04-29-2024, 08:32 AM
Great opening discussion.
I think the "synthesis" between the two views is found by examining the role played by randomness during training.
During training, the procedure of backpropagation (BP) is performed by an algorithm called "stochastic gradient-descent", or SGD. The name SGD might seem quite intimidating, but the concept is not. Basically, imagine the error-rate of the neural-net as a 2D landscape. Initially, when you begin training, you are at a very high peak, because the error-rate is very high. You want to find the lowest point in the landscape (or a point that is nearly the same altitude), how do you do that? Well, you find the direction where the gradient has the steepest descent, and you follow that. This is called gradient descent and this is how classical BP is done. But there's a problem. Because GD is deterministic, if you had started at a very slightly different point on the mountain peak, you could have ended up at a completely different "low point" which may actually be nowhere near the lowest altitude (lowest error-rate). This is called a "local minimum", think of a bowl-shaped valley which is at the top of an old mountain; the valley is the lowest point near itself, but the whole valley is still at a high altitude. If you had just happened to go down towards that valley, instead of down the outer sides of the mountain, you would have gotten stuck in a local minimum. SGD adds stochasticity to gradient descent, which acts a little bit like having a big pogo-stick which you occasionally pull out and use to take a random leap in some direction. By doing this, you have greatly improved chances of finding a global minimum (or a minimum close to the global minimum), and significantly reduced chances of ending trapped up in a local minimum. In the case of the bowl-shaped mountain-top valley, if you got your pogo-stick out while you were part way down the descent into the valley, you could end up back on the outside slope of the mountain and escape the local-minimum.
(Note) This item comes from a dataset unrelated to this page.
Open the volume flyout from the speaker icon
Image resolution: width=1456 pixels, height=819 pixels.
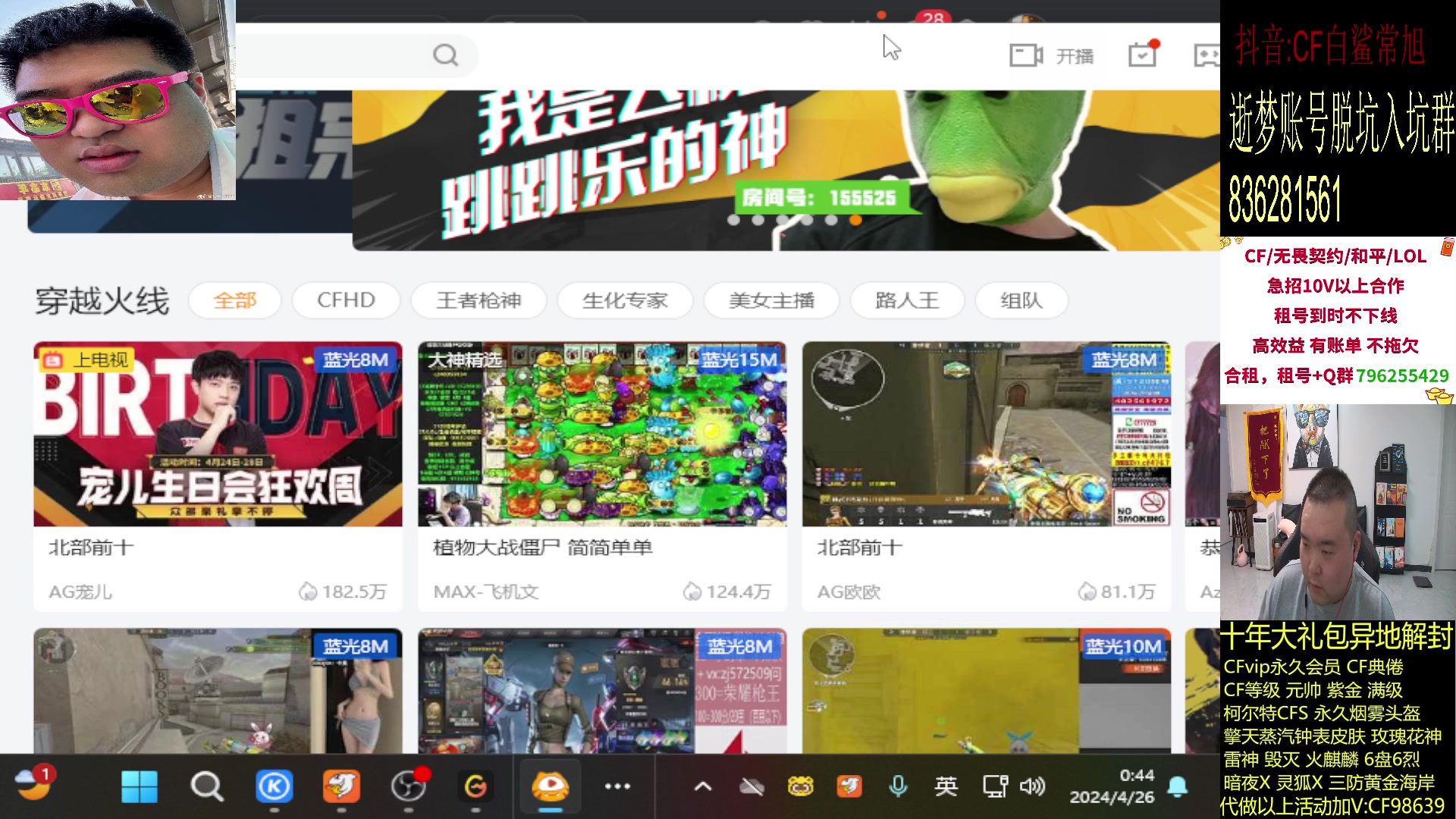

OK, so far so good, this is just an algorithm like any other algorithm. However, let's examine very closely the source of randomness in this procedure. There is a concept in computational complexity theory called derandomization. Basically, it is provable that any algorithm that uses randomness can be derandomized without altering any of the provable properties of that algorithm, in particular, without altering the running time, precision, etc. What this means is that, for every random algorithm A which you give me (a "random algorithm" is any algorithm that uses randomness), I can give you back a non-random algorithm A' that satisfies all the provable properties of A. Thus, there exists a non-randomized version of SGD that performs just as well as SGD does.
Now, let's move to the domain of password cracking. In cracking, we would love to fool a user into believing he has used a truly random seed when, in fact, it is a pseudo-random (non-random) seed which we ourselves control. In this way, we have fooled the user into choosing a password/key that was random when, in fact, it was non-random and we can quickly reconstruct the key without having to do a brute-force search. You can think of this kind of password-generation attack as an instance of derandomization. Password-generation is a random algorithm that just consists of saying, "Give me X random bits". Derandomizing that algorithm allows me to satisfy whatever constraints you have on your password-generator ("use lower-case, upper-case, numerals, special-characters", etc.) but in a way where the result that is generated is actually not random.